Falk Dübbert

Momentan gibt es wieder jede Menge Elegien zur RSS-Technologie zu lesen.
Liebe Journalisten, die Ihr auch die Entwicklung zu „dark social“ beklagt: ES STIMMT EINFACH NICHT! Es findet nur außerhalb eurer Filterblase statt.

Bei meinen Webprojekten (außer den statischen) sind die RSS-Feeds immer die am häufigsten geladenen Objekte. Selbst bei den ich-AG-Company-Blogs, bei denen ich nur technischen input dazugebe, zeigt die Auswertung auch viele Feed-Leser an. Ich bin mir absolut sicher, dass ich auch in einer Filterblase lebe, aber die Nuller-Jahre mit Web2.0 sind eben vorbei. Facebook ist immer noch groß, aber versprüht den Charme der Deutschen Telekom oder des Aufenthaltsraums im Altenheim mit seiner übermäßigen Dichte an Pöbelrentnern. Blogs werden wieder wichtiger und das, was durch die Business-Kasparisierung des letzten Jahrzehnts hops ging – die Ehrlichkeit und Verlässlichkeit – auch.
Einer der Gründe für das Ende von Google+ ist nämlich auch, dass die gesamte Idee eines „sozialen Netzwerks“ in Richtung von Whatsapp-Gruppen und direct messages abkippt. Die Form des offenen Teilens wird in den kommenden Jahren weniger wichtig. Ich bin mir relativ sicher, dass man selbst als B2C-Firma in fünf Jahren auch ohne Facebook-Präsenz klarkommen und diese Ansicht auch vertreten kann. Zweifel, dass die Aufwände, die qua Social-Media-Relation-Management in Community-Management etc. flossen, messbaren ROI ergaben, habe ich schon lange. Interaktion ist kein Umsatz und ob diejenigen mit denen ich per Facebook interagiere, Umsatz generieren, ist noch fraglicher.
An Ziel-gerichtete Werbung in sozialen Netzwerken glaube ich erst, sobald Twitter aufhört, mir Frau Kardashians Unterwäsche unter die Nase zu halten. Meine Webaktivitäten finden auch zunehmend unsichtbar statt.
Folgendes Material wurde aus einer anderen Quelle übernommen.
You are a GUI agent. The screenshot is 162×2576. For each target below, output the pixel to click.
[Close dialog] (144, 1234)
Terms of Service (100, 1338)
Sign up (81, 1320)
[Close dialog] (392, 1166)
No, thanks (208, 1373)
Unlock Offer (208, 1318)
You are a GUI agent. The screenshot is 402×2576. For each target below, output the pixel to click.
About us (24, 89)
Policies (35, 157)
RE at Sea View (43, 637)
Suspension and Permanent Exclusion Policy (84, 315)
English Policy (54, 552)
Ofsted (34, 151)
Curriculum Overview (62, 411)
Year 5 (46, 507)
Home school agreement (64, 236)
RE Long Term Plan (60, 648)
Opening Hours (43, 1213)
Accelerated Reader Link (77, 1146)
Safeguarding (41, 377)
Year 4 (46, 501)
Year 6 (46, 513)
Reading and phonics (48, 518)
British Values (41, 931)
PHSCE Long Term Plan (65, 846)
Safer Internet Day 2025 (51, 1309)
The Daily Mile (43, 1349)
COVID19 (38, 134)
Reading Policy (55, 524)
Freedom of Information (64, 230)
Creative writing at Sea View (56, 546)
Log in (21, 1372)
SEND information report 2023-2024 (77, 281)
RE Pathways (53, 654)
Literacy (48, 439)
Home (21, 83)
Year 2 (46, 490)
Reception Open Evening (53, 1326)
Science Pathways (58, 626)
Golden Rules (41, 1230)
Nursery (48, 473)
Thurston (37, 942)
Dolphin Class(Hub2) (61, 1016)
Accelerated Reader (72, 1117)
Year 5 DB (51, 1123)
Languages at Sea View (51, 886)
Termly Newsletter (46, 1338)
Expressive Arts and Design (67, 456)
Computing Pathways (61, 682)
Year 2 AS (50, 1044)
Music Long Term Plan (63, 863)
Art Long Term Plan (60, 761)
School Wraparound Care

  • Da wäre das Usenet. Nicht das für Bilder und Filme, sondern das zum diskutieren. Das ist wirklich tot.
  • Ich twittere noch, aber nicht in der Intensität wie früher. Auch hier findet das meiste per direct message statt.
  • Ich nutze, seit dem ich beruflich einmal durch einen allzu neugierigen Kunden meines Arbeitgebers Ärger für einen Tweet bekommen habe, Twister Twister für politische und kritische Dinge, wie den Informationsaustausch zu Sicherheitslücken in IT. (Twister hat massives Problem mit in vielen Ländern illegalen Inhalten, weil es darin keine zentralen Filter oder Takedowns geben kann. Das muss man selbst erledigen.)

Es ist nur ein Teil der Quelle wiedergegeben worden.